The records below are to be transcribed word for word.

Listed records below:

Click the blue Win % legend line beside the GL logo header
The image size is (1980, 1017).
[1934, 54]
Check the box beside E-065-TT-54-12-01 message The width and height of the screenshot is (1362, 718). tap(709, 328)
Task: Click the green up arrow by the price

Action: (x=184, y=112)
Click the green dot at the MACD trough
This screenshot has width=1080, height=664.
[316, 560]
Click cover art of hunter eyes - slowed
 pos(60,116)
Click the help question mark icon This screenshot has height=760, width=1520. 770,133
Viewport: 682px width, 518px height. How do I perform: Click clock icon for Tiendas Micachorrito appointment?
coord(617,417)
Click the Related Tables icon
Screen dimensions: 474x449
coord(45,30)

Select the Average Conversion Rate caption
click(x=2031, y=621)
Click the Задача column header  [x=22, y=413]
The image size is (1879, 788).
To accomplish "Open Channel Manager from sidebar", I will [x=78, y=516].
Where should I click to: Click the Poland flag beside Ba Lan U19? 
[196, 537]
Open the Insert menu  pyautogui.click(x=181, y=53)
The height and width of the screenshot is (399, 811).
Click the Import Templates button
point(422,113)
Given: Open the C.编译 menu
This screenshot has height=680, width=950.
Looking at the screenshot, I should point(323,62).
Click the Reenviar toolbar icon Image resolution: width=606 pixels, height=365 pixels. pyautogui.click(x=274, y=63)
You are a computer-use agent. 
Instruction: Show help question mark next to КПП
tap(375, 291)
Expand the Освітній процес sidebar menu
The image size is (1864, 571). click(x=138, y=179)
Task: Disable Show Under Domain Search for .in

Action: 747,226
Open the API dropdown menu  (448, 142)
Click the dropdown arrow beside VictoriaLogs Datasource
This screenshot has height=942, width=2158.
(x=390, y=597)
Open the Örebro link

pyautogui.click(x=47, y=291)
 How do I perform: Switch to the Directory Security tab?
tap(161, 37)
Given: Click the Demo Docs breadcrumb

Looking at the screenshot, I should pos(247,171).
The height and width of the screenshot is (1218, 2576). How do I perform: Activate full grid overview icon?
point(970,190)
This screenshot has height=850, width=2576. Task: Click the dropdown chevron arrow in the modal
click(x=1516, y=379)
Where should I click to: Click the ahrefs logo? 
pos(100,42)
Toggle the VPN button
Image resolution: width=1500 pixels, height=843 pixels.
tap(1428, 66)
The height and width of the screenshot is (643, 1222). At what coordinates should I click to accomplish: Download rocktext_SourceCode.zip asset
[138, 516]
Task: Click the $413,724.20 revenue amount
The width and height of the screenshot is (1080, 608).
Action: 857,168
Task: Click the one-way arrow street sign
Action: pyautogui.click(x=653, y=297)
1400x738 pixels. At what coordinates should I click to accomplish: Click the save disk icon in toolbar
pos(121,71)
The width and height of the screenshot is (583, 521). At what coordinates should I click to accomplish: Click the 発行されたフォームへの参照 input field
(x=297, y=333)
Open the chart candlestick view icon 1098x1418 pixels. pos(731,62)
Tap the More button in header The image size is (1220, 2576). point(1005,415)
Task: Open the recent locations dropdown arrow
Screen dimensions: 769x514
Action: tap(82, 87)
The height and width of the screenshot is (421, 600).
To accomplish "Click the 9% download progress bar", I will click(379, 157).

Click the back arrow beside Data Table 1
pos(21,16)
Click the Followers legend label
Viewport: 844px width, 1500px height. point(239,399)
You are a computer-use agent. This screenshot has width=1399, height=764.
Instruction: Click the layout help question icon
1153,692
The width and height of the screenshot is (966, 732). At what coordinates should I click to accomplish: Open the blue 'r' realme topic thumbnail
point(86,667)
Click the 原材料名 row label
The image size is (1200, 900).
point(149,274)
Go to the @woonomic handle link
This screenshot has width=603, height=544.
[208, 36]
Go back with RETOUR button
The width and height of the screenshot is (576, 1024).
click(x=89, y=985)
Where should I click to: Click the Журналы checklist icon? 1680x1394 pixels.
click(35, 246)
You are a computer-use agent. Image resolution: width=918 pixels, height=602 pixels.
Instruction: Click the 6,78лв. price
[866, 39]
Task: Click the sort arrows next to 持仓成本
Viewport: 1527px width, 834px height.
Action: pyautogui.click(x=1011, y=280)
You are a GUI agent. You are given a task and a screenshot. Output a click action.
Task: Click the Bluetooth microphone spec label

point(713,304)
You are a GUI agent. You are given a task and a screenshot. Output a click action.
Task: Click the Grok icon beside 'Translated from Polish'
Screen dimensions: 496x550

End of Listed records.

▸ **Solution for this exercise**
Click the blue Win % legend line beside the GL logo header
The image size is (1980, 1017).
[1934, 54]
Check the box beside E-065-TT-54-12-01 message The width and height of the screenshot is (1362, 718). tap(709, 328)
Task: Click the green up arrow by the price

Action: (x=184, y=112)
Click the green dot at the MACD trough
This screenshot has width=1080, height=664.
[316, 560]
Click cover art of hunter eyes - slowed
 pos(60,116)
Click the help question mark icon This screenshot has height=760, width=1520. 770,133
Viewport: 682px width, 518px height. How do I perform: Click clock icon for Tiendas Micachorrito appointment?
coord(617,417)
Click the Related Tables icon
Screen dimensions: 474x449
coord(45,30)

Select the Average Conversion Rate caption
click(x=2031, y=621)
Click the Задача column header  [x=22, y=413]
The image size is (1879, 788).
To accomplish "Open Channel Manager from sidebar", I will [x=78, y=516].
Where should I click to: Click the Poland flag beside Ba Lan U19? 
[196, 537]
Open the Insert menu  pyautogui.click(x=181, y=53)
The height and width of the screenshot is (399, 811).
Click the Import Templates button
point(422,113)
Given: Open the C.编译 menu
This screenshot has height=680, width=950.
Looking at the screenshot, I should point(323,62).
Click the Reenviar toolbar icon Image resolution: width=606 pixels, height=365 pixels. pyautogui.click(x=274, y=63)
You are a computer-use agent. 
Instruction: Show help question mark next to КПП
tap(375, 291)
Expand the Освітній процес sidebar menu
The image size is (1864, 571). click(x=138, y=179)
Task: Disable Show Under Domain Search for .in

Action: 747,226
Open the API dropdown menu  (448, 142)
Click the dropdown arrow beside VictoriaLogs Datasource
This screenshot has height=942, width=2158.
(x=390, y=597)
Open the Örebro link

pyautogui.click(x=47, y=291)
 How do I perform: Switch to the Directory Security tab?
tap(161, 37)
Given: Click the Demo Docs breadcrumb

Looking at the screenshot, I should pos(247,171).
The height and width of the screenshot is (1218, 2576). How do I perform: Activate full grid overview icon?
point(970,190)
This screenshot has height=850, width=2576. Task: Click the dropdown chevron arrow in the modal
click(x=1516, y=379)
Where should I click to: Click the ahrefs logo? 
pos(100,42)
Toggle the VPN button
Image resolution: width=1500 pixels, height=843 pixels.
tap(1428, 66)
The height and width of the screenshot is (643, 1222). At what coordinates should I click to accomplish: Download rocktext_SourceCode.zip asset
[138, 516]
Task: Click the $413,724.20 revenue amount
The width and height of the screenshot is (1080, 608).
Action: 857,168
Task: Click the one-way arrow street sign
Action: pyautogui.click(x=653, y=297)
1400x738 pixels. At what coordinates should I click to accomplish: Click the save disk icon in toolbar
pos(121,71)
The width and height of the screenshot is (583, 521). At what coordinates should I click to accomplish: Click the 発行されたフォームへの参照 input field
(x=297, y=333)
Open the chart candlestick view icon 1098x1418 pixels. pos(731,62)
Tap the More button in header The image size is (1220, 2576). point(1005,415)
Task: Open the recent locations dropdown arrow
Screen dimensions: 769x514
Action: tap(82, 87)
The height and width of the screenshot is (421, 600).
To accomplish "Click the 9% download progress bar", I will click(379, 157).

Click the back arrow beside Data Table 1
pos(21,16)
Click the Followers legend label
Viewport: 844px width, 1500px height. point(239,399)
You are a computer-use agent. This screenshot has width=1399, height=764.
Instruction: Click the layout help question icon
1153,692
The width and height of the screenshot is (966, 732). At what coordinates should I click to accomplish: Open the blue 'r' realme topic thumbnail
point(86,667)
Click the 原材料名 row label
The image size is (1200, 900).
point(149,274)
Go to the @woonomic handle link
This screenshot has width=603, height=544.
[208, 36]
Go back with RETOUR button
The width and height of the screenshot is (576, 1024).
click(x=89, y=985)
Where should I click to: Click the Журналы checklist icon? 1680x1394 pixels.
click(35, 246)
You are a computer-use agent. Image resolution: width=918 pixels, height=602 pixels.
Instruction: Click the 6,78лв. price
[866, 39]
Task: Click the sort arrows next to 持仓成本
Viewport: 1527px width, 834px height.
Action: pyautogui.click(x=1011, y=280)
You are a GUI agent. You are given a task and a screenshot. Output a click action.
Task: Click the Bluetooth microphone spec label

point(713,304)
You are a GUI agent. You are given a task and a screenshot. Output a click action.
Task: Click the Grok icon beside 'Translated from Polish'
Screen dimensions: 496x550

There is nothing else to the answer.